Movement in cutthroat trout may also be associated with temporal habitat changes. At low water temperatures in winter, fry (and probably juvenile) Yellowstone cutthroat trout entered spaces in the stream bottom during the day, and emerged from them at night (Griffith and Smith 1993). Larger cutthroat trout may also shift habitats from fall to winter as water temperature declines and anchor and shelf ice develop (Brown and Mackay 1995; Jakober et al. 1998). Yellowstone cutthroat trout probably undergo localized movements associated with changes in habitat or food availability in other seasons (cf. Young 1996; Young et al. 1997, 1998).
Gresswell (1995) and Kruse et al. (2000) considered nonnative fish species the greatest threat to the persistence of Yellowstone cutthroat trout. Because Yellowstone cutthroat trout and rainbow trout readily hybridize and produce fertile offspring, sympatric populations often form hybrid swarms (Allendorf and Leary 1988; Henderson et al. 2000). Introductions or invasions of brown trout Salmo trutta and brook trout Salvelinus fontinalis have led to displacement of cutthroat trout throughout the western U.S. (Behnke 1992). The recent discovery of highly piscivorous lake trout Salvelinus namaycush in Yellowstone Lake is of concern because of the trophic consequences for that ecosystem if Yellowstone cutthroat trout are substantially reduced (Kaeding et al. 1996). Nevertheless, vulnerability to displacement by nonnative fishes is not uniform (see Thurow et al. 1988; Varley and Gresswell 1988) and may reflect the evolutionary history of particular populations of Yellowstone cutthroat trout, the habitat requirements of nonnative species, and habitat quality. A related concern is the widespread stocking of nonindigenous populations of Yellowstone cutthroat trout e.g., the distribution of fish from Yellowstone Lake throughout the historical range of the subspecies (Varley and Gresswell 1988). This practice tends to genetically homogenize populations and may be detrimental to their long-term persistence.

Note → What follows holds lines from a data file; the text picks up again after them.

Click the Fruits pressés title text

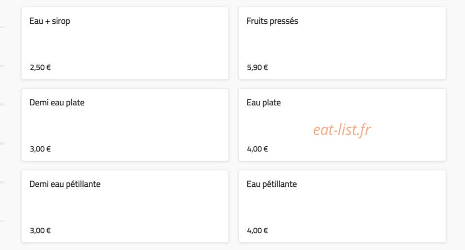[x=272, y=21]
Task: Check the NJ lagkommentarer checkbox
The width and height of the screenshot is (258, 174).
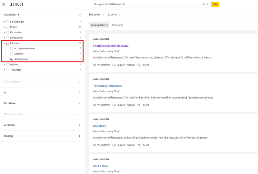Action: (12, 48)
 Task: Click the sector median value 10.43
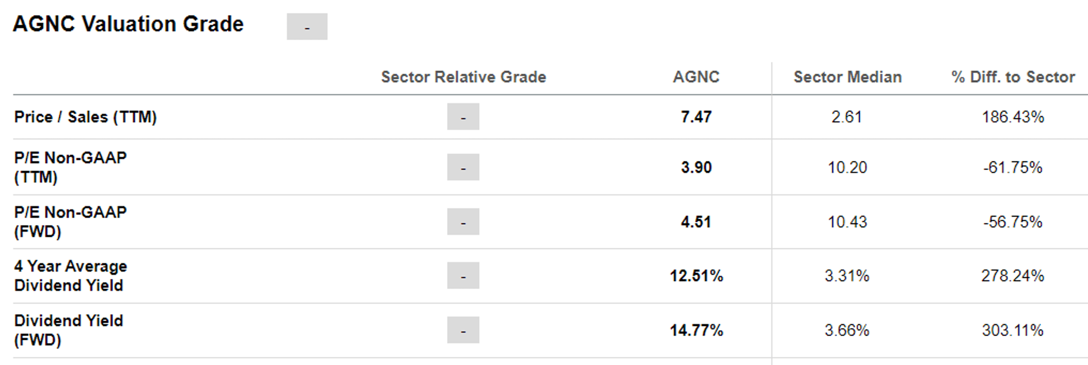[847, 222]
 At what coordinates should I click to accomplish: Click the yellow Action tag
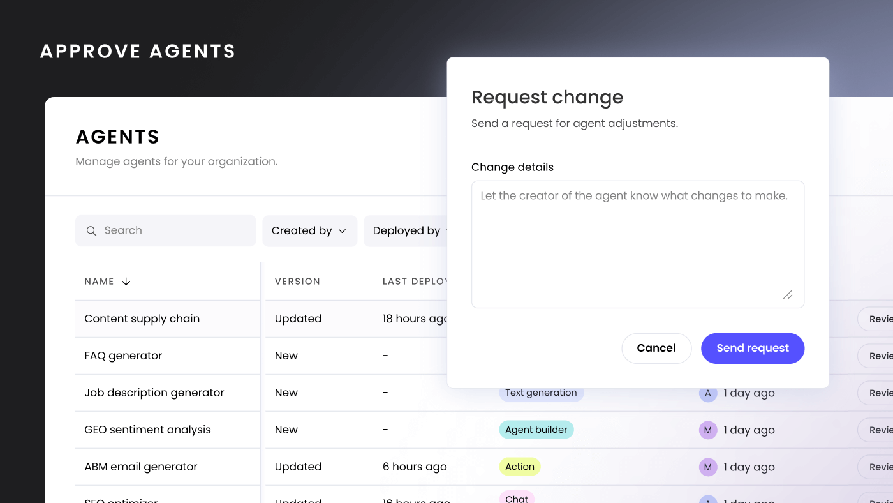tap(519, 467)
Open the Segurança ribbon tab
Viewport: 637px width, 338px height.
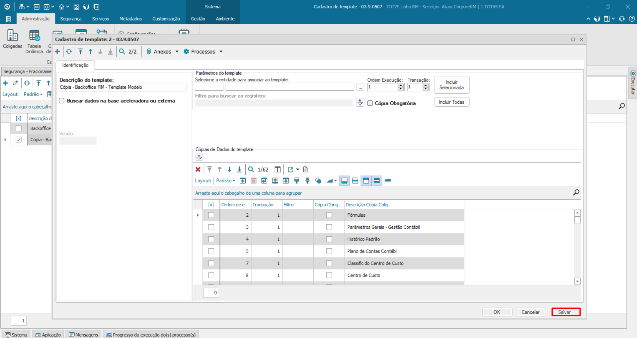(x=71, y=19)
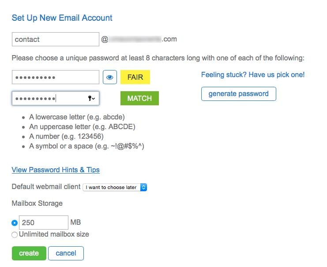Click the 'Mailbox Storage' label
Viewport: 327px width, 267px height.
point(37,203)
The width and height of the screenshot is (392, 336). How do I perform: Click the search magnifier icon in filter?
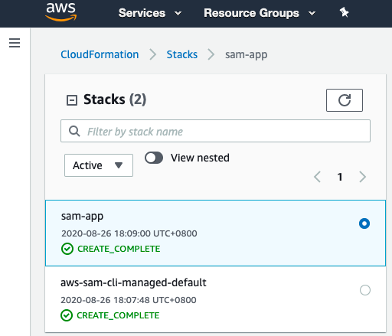pos(74,131)
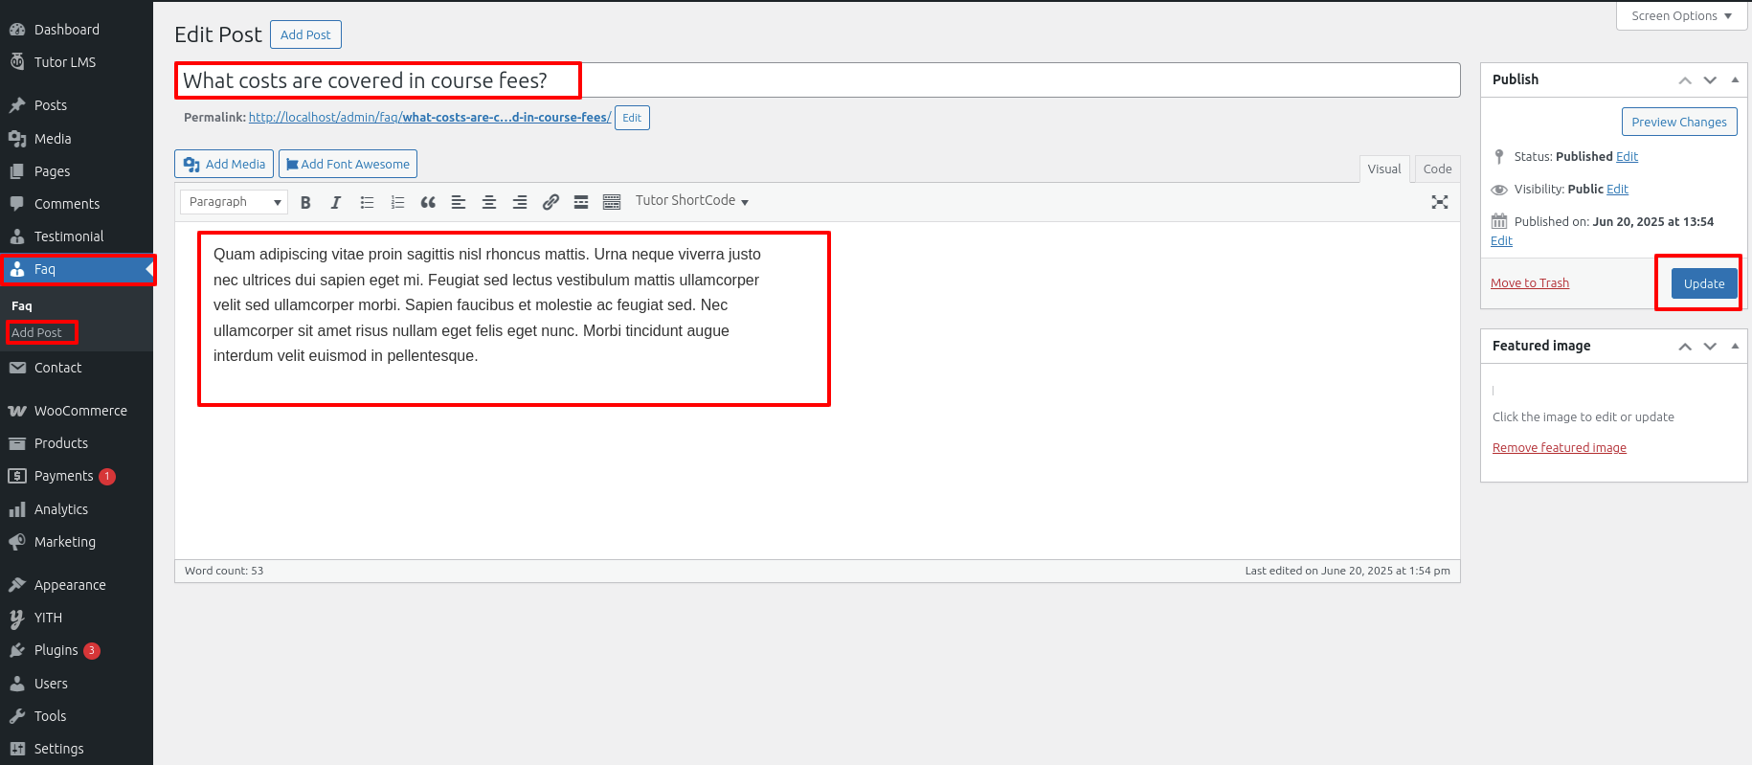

The influence of other nonnative organisms also threatens the persistence of Yellowstone cutthroat trout. Yellowstone cutthroat trout are probably susceptible to infection by Myxobolus cerebralis, a European protozoan and the causative agent of whirling disease (Bergersen and Anderson 1997). Whether this disease harms cutthroat trout populations is dependent on an interaction among juvenile trout growth, habitat availability for the parasite's intermediate host, and water temperature (R. Vincent, Montana Department of Fish, Wildlife and Parks, personal communication). Similarly, the effects of New Zealand mud snail Potamopyrgus antipodarum on trout populations and aquatic ecosystems are unknown. This organism is presently found in the Madison, Snake, and Yellowstone rivers in Yellowstone National Park (B. L. Kerans, Montana State University, unpublished data), and is likely to be inadvertently introduced (probably by anglers) into additional waters.

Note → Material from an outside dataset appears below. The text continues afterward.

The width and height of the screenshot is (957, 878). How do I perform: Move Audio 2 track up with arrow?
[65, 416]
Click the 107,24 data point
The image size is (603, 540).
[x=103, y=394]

Habitat issues are perhaps of lesser import. Although habitat degradation is thought to favor certain nonnative fishes, such species have regularly invaded or persisted in pristine environments (Kruse et al. 2000). Nevertheless, examples of the detrimental effects of habitat degradation, loss, and fragmentation on Yellowstone cutthroat trout abound. Tributary dewatering for irrigation (Clancy 1988), dams (as barriers) and reservoirs (as poor habitat and sources of nonnative fishes; Thurow et al. 1988), river channelization (or rip rap; C. Clancy, Montana Department of Fish, Wildlife and Parks, personal communication), grazing (Corsi 1988), mining (Nelson et al. 1991), logging (Chamberlin et al. 1991), and road building (Furniss et al. 1991) have been implicated in the loss or reduction of populations of cutthroat trout. Because many populations of Yellowstone cutthroat trout possess complex life histories relying on movement among diverse habitats (Clancy 1988; Thurow et al. 1988; Gresswell et al. 1994), disruptions in habitat quality or availability may reduce this diversity (Rieman and Dunham 2000) or lead to extinction of isolated populations (Dunham et al. 1997). Unfortunately, most remaining populations in Montana are isolated and are at risk of extinction from natural and human-caused events (May et al. 1998).

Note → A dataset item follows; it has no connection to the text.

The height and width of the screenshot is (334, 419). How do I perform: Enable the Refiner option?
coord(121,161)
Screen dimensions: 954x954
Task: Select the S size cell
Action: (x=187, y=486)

Historically, intensive harvest by anglers altered the size structure and abundance of Yellowstone cutthroat trout in some waters (Gresswell and Varley 1988), probably because this subspecies is extremely susceptible to capture (Schill et al. 1986). Harvest restrictions appear adequate to protect Yellowstone cutthroat trout under severe angling pressure (Gresswell and Varley 1988), and these are commonly used in Montana.
To maintain healthy populations of Yellowstone cutthroat trout and to ensure the wide-ranging persistence of this subspecies in Montana and elsewhere, a number of tactics have been proposed in recent status assessments (Yellowstone Cutthroat Trout Working Group 1994; Gresswell 1995; May 1996; May et al. 1998; Anonymous 1999; Dufek et al. 1999; Wyoming Game and Fish Department 2000). These include field surveys, harvest management, habitat protection and improvement, nonnative species control, and broodstock management.
Initially, there is a need for a comprehensive survey of all waters thought to historically contain Yellowstone cutthroat trout in Montana (sensu Kruse et al. 2000) to identify their current distribution and security. Preliminary surveys are underway in a few Montana watersheds (B. May, Gallatin National Forest, personal communication). Coupled with this is the need to complete a genetic inventory of those populations thought to be genetically pure (Anonymous 1999; Wyoming Game and Fish Department 2000). Restricting harvest through catch-and-release regulations, seasonal closures, maximum size limits, and slot limits has been successful, and its continued use is important. Furthermore, habitat alterations harming Yellowstone cutthroat trout should be minimized. Degraded habitats should be improved through better land and water management, and fragmented habitats reconnected to permit fish passage.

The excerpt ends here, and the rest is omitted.